Samurai Flamenco follows Hazama Masayoshi, a fresh-faced male model on the verge of making it big by day, and the hero Samurai Flamenco by night. Hazama has always been obsessed with Sentai hero shows. After the death of his parents, Hazama was raised by his grandfather who created the hero character of Samurai Flamenco, and uses this persona to fight low-level lawbreakers. Think litterers and petty thieves. After a particularly unsuccessful night of dishing out justice, Hazam is found by off-duty police officer Goto Hidenori, and the two become entwined in a series of increasingly bizarre twists and turns as Samurai Flamenco goes from small-time public nuisance to internet sensation to beloved hero and beyond.
Much like the show’s main character, Samurai Flamenco initially struggles to find it’s identity. From the first couple of episodes you’d be forgiven for expecting nothing more than bland yaoi-bait. Then, with the introduction of girl group Mineral Miracle Muse and their leader Maya Mari who become the Flamenco Girls to get in on the heroic action it starts to become something of a comedy of errors as Flamenco and the girls dole out their particular brands of justice and poor Goto has to mop up on the police end of things. At times it starts feeling like a low-end Tiger and Bunny knockoff that is grounded in reality rather than fantasy. Then episode seven rolls around and everything you thought you knew or were expecting to happen in this series will fly straight out the window and the show takes a crazy 180 degree turn and a whole different set of rules come into play. I struggled to care for the first few episodes, but stick with it – it’s a slow build to a very entertaining payoff.
We get introduced to a few more characters throughout the first lot of episodes as the show builds it’s world. Hazama’s strict modelling agency manager Ishihara. The sleazy gossip site manager Ishihara bent on uncovering the identity of Flamenco (and getting Ishihara to go out with him). Kaname Joji, a hero of old from Hazama’s favourite hero series Red Axe who becomes his mentor, but conveniently has to travel whenever a problem pops up. Harazuka Jun, an ageing stationary developer who creates a suite of very unconventional weapons for Samurai Flamenco.
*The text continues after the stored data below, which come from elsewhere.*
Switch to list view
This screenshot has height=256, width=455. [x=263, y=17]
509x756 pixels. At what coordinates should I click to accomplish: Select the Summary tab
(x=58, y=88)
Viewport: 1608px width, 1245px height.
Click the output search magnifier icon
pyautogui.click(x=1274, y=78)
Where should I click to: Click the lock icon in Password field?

It’s an interesting cast, and when the series really kicks in to gear everyone has an important role to play.
Samurai Flamenco was produced by studio Manglobe who have since closed up shop, but the production is top notch with great animation and visuals throughout as you’d expect from them. It’s a shame they couldn’t keep the studio afloat, because they really did produce some amazing stuff in their time. This volume collects the first 11 episodes of the series in subtitled form, and extras are limited to textless songs. After struggling to find the motivation to watch early on in the series, it really finds its way on the second disc and I’m now quite enthusiastic about getting my hands on the second half of the show when it releases soon.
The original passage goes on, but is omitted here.